Given the entries that follow, write out exactly the lines starting at the one containing "Create a branch with the Branch icon" and ending at the one containing "The height and", both ends included, and only those.

SUPPLIED RECORDS:
━━━━━━━━━━━━━━━━
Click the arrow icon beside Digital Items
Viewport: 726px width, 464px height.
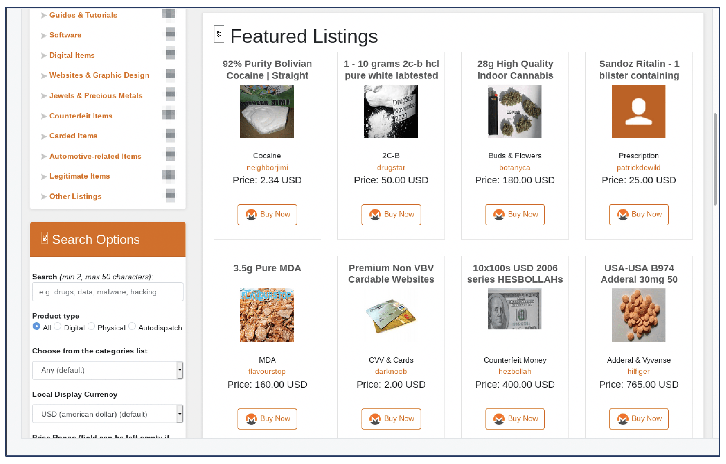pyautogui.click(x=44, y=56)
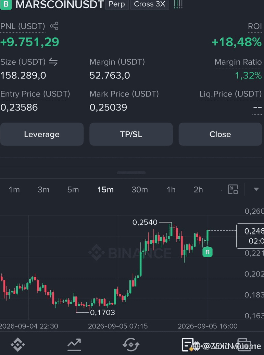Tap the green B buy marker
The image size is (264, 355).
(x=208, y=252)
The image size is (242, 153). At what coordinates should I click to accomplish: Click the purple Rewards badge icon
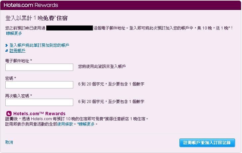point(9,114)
━━━━━━━━━━━━━━━━
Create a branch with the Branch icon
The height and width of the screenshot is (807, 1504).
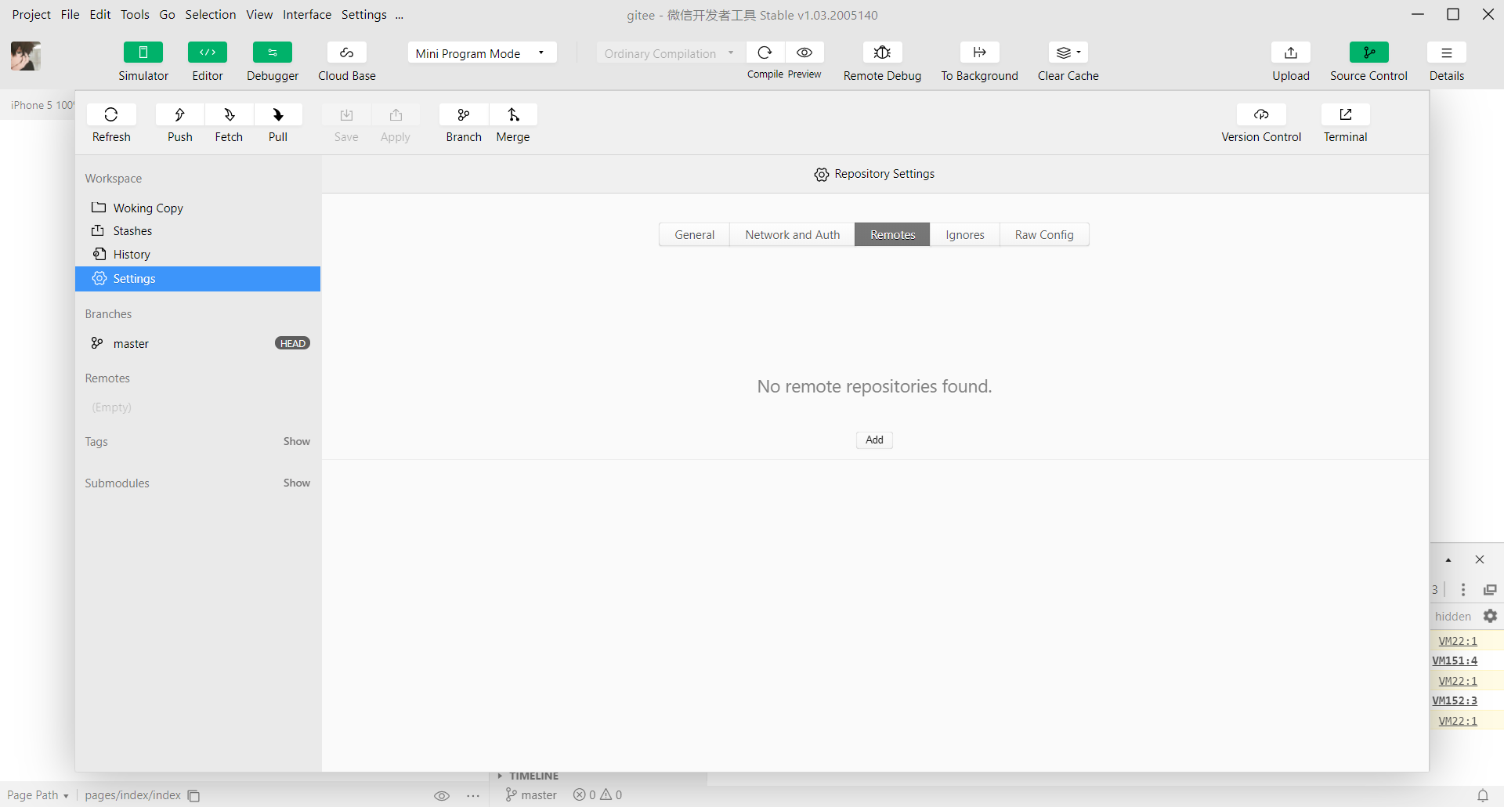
━━━━━━━━━━━━━━━━
YOUR SOLUTION:
Create a branch with the Branch icon
The height and width of the screenshot is (807, 1504).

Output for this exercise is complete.